- **MATERIAL FOR THIS TASK**
########################################
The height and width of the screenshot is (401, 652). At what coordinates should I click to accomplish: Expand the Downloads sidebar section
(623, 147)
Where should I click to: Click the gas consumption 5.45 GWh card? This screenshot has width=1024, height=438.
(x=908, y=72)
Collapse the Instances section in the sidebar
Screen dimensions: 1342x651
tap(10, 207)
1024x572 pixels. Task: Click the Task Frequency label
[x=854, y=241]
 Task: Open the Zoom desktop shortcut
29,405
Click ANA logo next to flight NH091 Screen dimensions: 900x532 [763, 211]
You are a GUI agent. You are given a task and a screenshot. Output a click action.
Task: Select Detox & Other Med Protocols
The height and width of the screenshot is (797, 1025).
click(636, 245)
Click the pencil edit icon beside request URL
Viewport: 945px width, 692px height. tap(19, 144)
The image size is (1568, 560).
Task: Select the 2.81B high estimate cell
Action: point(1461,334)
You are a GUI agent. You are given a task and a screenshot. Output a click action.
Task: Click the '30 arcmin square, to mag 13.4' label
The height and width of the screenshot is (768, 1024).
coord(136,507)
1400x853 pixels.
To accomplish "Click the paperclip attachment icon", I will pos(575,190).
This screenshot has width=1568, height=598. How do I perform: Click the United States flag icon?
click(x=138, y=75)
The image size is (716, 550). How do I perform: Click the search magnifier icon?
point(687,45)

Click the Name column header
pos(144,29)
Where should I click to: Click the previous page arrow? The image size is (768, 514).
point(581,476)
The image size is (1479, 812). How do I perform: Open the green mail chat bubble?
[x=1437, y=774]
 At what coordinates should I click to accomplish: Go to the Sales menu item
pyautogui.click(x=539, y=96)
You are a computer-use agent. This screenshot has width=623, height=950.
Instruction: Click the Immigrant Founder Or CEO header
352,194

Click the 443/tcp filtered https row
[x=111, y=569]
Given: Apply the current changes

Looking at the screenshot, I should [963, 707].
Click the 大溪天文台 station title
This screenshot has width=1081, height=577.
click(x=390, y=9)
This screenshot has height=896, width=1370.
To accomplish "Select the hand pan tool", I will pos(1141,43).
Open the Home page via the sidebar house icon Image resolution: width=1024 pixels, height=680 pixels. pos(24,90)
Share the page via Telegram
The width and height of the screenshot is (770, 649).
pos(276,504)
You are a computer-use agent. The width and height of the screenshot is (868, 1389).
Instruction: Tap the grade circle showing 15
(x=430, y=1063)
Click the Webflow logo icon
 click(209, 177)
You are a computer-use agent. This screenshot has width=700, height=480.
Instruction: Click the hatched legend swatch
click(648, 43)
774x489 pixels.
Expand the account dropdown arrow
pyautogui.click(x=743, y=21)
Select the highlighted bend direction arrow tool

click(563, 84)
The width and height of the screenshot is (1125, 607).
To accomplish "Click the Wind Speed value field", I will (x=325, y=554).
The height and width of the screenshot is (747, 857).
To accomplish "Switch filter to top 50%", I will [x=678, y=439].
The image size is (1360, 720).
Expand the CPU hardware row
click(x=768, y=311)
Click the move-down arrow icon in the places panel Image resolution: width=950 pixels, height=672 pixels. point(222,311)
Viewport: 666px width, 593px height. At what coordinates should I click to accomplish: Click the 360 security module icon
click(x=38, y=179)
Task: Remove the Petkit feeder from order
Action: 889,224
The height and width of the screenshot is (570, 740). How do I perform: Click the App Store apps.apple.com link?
########################################
- **TASK DIRECTIONS**
Output the lines above between the one holding "At what coordinates should I click to accomplish: Go" and the one holding "774x489 pixels.", inclusive, with nothing before or after them.

- **EXERCISE OUTPUT**
 At what coordinates should I click to accomplish: Go to the Sales menu item
pyautogui.click(x=539, y=96)
You are a computer-use agent. This screenshot has width=623, height=950.
Instruction: Click the Immigrant Founder Or CEO header
352,194

Click the 443/tcp filtered https row
[x=111, y=569]
Given: Apply the current changes

Looking at the screenshot, I should [963, 707].
Click the 大溪天文台 station title
This screenshot has width=1081, height=577.
click(x=390, y=9)
This screenshot has height=896, width=1370.
To accomplish "Select the hand pan tool", I will pos(1141,43).
Open the Home page via the sidebar house icon Image resolution: width=1024 pixels, height=680 pixels. pos(24,90)
Share the page via Telegram
The width and height of the screenshot is (770, 649).
pos(276,504)
You are a computer-use agent. The width and height of the screenshot is (868, 1389).
Instruction: Tap the grade circle showing 15
(x=430, y=1063)
Click the Webflow logo icon
 click(209, 177)
You are a computer-use agent. This screenshot has width=700, height=480.
Instruction: Click the hatched legend swatch
click(648, 43)
774x489 pixels.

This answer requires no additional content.